■ Work required ■
Copy out the records word for word, from their first line through the line containing "pyautogui.click(x=250, y=162)", including both ends.

Saved entries:
■ ■ ■
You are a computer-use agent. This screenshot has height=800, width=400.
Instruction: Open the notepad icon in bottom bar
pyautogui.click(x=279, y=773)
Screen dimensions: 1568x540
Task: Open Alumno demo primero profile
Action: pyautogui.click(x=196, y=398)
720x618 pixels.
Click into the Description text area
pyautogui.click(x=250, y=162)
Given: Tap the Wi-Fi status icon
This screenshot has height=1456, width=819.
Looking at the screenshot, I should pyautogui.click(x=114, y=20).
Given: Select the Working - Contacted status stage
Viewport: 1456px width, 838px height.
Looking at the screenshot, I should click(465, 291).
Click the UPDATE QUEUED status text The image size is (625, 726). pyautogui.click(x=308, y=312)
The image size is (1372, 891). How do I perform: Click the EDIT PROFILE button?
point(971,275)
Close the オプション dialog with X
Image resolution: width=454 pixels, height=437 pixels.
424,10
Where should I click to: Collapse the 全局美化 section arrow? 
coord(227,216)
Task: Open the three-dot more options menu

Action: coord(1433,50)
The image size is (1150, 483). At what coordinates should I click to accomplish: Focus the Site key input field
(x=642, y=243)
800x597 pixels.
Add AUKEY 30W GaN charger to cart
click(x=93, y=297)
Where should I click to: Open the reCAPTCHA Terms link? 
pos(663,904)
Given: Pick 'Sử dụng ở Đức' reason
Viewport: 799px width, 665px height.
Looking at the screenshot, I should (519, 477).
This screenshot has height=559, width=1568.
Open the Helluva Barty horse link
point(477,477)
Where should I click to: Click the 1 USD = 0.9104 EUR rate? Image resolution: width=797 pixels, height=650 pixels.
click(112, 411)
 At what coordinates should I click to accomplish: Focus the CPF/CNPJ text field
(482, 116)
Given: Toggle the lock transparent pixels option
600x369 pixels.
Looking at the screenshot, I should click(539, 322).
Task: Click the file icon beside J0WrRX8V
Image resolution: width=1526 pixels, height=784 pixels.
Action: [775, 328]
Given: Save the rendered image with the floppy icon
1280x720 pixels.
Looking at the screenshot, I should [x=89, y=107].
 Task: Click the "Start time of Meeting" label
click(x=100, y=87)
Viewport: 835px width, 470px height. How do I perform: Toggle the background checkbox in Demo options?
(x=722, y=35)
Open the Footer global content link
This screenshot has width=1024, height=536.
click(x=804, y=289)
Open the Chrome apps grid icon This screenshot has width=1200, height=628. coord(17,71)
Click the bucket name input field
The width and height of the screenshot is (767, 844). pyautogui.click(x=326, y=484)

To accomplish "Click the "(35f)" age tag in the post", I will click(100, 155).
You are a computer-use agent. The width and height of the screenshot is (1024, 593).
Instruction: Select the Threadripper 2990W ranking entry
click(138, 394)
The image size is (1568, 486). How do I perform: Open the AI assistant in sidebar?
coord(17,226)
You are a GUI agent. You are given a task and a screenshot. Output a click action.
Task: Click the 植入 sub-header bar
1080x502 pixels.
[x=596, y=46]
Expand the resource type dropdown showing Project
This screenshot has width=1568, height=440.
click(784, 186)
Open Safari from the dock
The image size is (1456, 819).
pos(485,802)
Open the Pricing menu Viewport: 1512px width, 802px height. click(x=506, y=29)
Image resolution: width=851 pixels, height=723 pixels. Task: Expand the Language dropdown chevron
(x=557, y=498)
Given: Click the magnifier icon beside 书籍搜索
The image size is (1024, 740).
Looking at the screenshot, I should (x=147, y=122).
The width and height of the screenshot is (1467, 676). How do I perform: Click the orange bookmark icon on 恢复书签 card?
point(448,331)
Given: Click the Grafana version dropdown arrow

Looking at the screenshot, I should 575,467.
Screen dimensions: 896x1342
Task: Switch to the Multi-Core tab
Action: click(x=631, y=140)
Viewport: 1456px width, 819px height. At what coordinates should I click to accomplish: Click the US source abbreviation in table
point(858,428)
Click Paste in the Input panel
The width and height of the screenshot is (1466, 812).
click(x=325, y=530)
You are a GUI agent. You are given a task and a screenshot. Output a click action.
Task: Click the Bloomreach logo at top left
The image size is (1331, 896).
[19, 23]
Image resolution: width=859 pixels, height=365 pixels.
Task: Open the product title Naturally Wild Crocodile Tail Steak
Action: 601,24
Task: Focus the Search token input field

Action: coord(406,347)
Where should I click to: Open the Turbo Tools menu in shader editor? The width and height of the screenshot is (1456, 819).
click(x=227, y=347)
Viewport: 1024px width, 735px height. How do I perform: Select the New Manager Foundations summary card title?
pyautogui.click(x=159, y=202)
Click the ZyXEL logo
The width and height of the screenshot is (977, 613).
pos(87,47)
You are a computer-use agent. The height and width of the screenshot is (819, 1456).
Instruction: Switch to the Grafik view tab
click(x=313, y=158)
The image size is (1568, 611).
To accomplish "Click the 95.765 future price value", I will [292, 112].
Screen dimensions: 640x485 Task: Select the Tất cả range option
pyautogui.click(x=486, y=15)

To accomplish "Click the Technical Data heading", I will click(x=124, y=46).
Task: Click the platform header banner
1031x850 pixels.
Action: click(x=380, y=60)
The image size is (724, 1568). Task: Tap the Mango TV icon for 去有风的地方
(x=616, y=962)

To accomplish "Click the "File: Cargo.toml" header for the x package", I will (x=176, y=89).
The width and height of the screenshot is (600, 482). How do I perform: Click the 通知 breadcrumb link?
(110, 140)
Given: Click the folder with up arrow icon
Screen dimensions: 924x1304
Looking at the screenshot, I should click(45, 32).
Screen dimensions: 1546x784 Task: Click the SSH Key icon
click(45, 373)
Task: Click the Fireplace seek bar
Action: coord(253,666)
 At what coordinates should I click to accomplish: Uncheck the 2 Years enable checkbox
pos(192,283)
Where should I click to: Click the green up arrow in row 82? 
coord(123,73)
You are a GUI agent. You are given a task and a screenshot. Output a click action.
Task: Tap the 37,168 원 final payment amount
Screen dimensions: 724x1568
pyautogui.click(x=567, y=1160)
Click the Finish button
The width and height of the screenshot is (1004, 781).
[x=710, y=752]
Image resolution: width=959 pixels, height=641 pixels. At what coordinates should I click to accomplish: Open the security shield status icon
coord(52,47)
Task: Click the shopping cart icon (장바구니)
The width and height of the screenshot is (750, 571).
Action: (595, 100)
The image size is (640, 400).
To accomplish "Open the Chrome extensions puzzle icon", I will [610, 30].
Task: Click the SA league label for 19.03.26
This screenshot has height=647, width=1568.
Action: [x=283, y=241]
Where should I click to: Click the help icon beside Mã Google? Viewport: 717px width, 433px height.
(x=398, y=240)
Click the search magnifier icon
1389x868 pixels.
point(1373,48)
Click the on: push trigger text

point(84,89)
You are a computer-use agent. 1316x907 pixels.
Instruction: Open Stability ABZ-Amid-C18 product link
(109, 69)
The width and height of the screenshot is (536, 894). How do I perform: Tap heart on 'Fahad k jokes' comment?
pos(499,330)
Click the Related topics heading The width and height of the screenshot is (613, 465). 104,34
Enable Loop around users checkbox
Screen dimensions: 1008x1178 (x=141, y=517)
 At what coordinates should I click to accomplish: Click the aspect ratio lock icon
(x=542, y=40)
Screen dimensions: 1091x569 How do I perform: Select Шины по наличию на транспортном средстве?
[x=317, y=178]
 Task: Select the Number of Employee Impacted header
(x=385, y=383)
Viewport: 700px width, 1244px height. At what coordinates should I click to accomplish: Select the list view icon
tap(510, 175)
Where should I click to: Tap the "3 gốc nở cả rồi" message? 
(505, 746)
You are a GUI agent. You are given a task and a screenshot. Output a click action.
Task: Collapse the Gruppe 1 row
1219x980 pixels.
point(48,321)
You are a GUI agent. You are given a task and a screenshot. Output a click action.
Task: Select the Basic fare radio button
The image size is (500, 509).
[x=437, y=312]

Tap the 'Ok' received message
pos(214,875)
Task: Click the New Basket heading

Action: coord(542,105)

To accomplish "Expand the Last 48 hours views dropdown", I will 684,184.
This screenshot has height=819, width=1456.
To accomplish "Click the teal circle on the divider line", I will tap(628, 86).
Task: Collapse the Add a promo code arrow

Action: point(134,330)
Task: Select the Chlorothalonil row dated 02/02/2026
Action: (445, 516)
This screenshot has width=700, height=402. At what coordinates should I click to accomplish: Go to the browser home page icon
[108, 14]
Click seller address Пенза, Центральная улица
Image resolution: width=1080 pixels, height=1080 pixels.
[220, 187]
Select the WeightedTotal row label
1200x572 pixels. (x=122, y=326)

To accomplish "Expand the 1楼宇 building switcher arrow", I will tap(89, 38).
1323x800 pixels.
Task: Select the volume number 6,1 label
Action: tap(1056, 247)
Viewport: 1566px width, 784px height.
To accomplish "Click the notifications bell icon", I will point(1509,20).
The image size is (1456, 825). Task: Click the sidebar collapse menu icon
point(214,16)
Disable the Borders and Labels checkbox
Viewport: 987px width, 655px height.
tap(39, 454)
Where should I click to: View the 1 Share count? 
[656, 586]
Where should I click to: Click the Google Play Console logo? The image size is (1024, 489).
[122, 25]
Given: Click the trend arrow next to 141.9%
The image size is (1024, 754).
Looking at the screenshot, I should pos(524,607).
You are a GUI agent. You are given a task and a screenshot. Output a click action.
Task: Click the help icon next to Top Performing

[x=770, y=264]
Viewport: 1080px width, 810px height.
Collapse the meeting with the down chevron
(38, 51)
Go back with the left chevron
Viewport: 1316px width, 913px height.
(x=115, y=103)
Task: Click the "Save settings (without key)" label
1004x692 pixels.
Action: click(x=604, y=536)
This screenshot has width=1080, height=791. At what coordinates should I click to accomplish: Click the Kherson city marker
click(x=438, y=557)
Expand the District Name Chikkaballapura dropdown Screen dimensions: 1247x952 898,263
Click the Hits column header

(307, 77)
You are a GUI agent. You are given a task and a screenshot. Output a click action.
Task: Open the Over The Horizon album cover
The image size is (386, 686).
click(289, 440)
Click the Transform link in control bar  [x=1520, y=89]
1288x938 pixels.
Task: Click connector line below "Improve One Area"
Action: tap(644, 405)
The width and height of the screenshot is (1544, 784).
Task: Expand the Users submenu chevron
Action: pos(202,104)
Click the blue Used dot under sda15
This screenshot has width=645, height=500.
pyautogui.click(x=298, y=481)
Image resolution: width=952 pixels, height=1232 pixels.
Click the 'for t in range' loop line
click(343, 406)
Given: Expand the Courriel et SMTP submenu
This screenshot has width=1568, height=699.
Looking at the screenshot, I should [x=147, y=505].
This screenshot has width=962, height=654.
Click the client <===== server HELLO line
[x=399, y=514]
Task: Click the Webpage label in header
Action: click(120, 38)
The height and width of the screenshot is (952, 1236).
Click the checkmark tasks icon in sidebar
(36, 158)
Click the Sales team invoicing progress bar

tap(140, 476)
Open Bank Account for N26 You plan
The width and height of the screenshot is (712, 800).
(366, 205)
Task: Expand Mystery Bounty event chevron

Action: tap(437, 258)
■ ■ ■
■ Output ■
You are a computer-use agent. This screenshot has height=800, width=400.
Instruction: Open the notepad icon in bottom bar
pyautogui.click(x=279, y=773)
Screen dimensions: 1568x540
Task: Open Alumno demo primero profile
Action: pyautogui.click(x=196, y=398)
720x618 pixels.
Click into the Description text area
pyautogui.click(x=250, y=162)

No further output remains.